◆ SUPPLIED PASSAGE:
Breast cancer breakthrough: Scientists discover link with type 2 diabetes

Breast cancer and diabetes could feed off each other with the cancer suppressing insulin and the diabetes feeding the tumour, a new study claims. Breast cancer is the most common form of cancer in UK women. One in seven will be diagnosed with it during their lifetime.

And 10 per cent of Brits over 40 have type 2 diabetes with the number of people living with the disease double what it was 15 years ago. However, past research has uncovered associations between the two diseases. Women with type 2 diabetes, for example, have a 20-27 percent increased risk of developing breast cancer.

Insulin resistance – a key characteristic of type 2 diabetes – has been linked with occurrences of breast cancer and poor survival Population studies suggest type 2 diabetes risk begins to increase two years after a breast cancer diagnosis and 10 years after, the risk is 20 percent higher in breast cancer survivors than in same-age women without the disease.

Up until now, these links have never been made out to be clear-cut or definitive, with some studies finding no associations at all. But new research published today in the journal Nature Cell Biology shows how breast cancer may suppress the production of insulin, resulting in type 2 diabetes, and the impairment of blood sugar control promotes tumour growth.

Study author Shizhen Emily Wang, pathology professor at UC San Diego said: “No disease is an island because no cell lives alone. In this study, we describe how breast cancer cells impair the function of pancreatic islets to make them produce less insulin than needed, leading to higher blood glucose levels in breast cancer patients compared to females without cancer.”

Dr Wang said the research was inspired by early work and guidance from Dr Jerrold Olefsky the associate dean for scientific affairs at UC San Diego. Dr Olefsky is the co-senior author of the study with Wang. According to these scientists, the problem is extracellular vesicles (EV), hollow spheres which are secreted or shed by cells that transport DNA, RNA, proteins, fats and other materials between other cells, like a sort of cellular postal system.

◆ TASK ITEM: Resume the article on breast cancer and type 2 diabetes, starting right after its final sentence. The items that follow are unrelated to the article and form separate material.

(Collected data entries)
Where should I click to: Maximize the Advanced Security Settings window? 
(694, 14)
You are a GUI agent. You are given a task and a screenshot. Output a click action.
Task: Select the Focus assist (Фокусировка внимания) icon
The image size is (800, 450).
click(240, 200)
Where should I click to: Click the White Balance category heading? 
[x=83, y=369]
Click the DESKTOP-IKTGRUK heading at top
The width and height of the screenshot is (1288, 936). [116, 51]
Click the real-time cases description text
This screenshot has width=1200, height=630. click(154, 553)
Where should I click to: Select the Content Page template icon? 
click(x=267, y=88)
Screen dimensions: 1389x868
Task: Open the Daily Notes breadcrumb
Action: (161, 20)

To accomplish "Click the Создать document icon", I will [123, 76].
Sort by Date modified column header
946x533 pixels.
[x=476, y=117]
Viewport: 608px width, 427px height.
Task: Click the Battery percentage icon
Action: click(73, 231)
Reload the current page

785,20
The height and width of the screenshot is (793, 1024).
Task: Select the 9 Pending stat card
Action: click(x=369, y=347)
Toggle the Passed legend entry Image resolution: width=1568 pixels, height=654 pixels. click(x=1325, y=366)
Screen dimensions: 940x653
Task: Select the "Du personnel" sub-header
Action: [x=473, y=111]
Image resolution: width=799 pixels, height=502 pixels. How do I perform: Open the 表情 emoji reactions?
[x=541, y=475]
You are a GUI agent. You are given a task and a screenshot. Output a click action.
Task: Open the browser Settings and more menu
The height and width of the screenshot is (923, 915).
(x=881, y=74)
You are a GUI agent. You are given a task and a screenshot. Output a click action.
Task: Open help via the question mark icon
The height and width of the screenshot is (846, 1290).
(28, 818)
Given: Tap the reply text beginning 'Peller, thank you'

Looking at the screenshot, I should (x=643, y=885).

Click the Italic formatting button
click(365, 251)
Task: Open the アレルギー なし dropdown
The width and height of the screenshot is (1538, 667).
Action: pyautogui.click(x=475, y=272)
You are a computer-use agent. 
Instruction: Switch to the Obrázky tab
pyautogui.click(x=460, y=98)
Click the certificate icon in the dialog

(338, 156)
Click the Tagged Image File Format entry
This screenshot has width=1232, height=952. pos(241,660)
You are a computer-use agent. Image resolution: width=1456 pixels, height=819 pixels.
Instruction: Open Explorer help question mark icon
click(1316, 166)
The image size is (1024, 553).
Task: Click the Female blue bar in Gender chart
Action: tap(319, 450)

◆ RESULT BELOW:
In this case, the cancer cells were found to be secreting micro-RNA-122 into the vesicles. Dr Wang said that when these vesicles reach the pancreas, they sometimes enter the islet cells responsible for insulin production and drop their miR-122 packages, which disrupts the islets’ important ability to maintain a normal glucose level.

She added: “Cancer cells have a sweet tooth. They use more glucose than healthy cells in order to fuel tumour growth and this has been the basis for PET scans in cancer detection. By increasing blood glucose that can be easily used by cancer cells, breast tumours make their own favourite food and, meanwhile, deprive this essential nutrient from normal cells.”

The research was done by using mice and found that slow-releasing insulin pellets or a glucose-lowering drug known as an SGLT2 inhibitor restored normal control of glucose in the presence of a breast tumour, which then suppressed the tumour’s growth. An inhibitor of miR-122, developed by Regulus Therapeutics in San Diego, is currently in clinical trials as a potential treatment for chronic hepatitis C.

It has been found to be effective in restoring normal insulin production and suppressing breast cancer tumour growth in mice. Dr Wang said: “These findings support a greater need for diabetes screening and prevention among breast cancer patients and survivors. These miR-122 inhibitors, which happen to be the first miRNA-based drugs to enter clinical trials, might have a new use in breast cancer therapy.”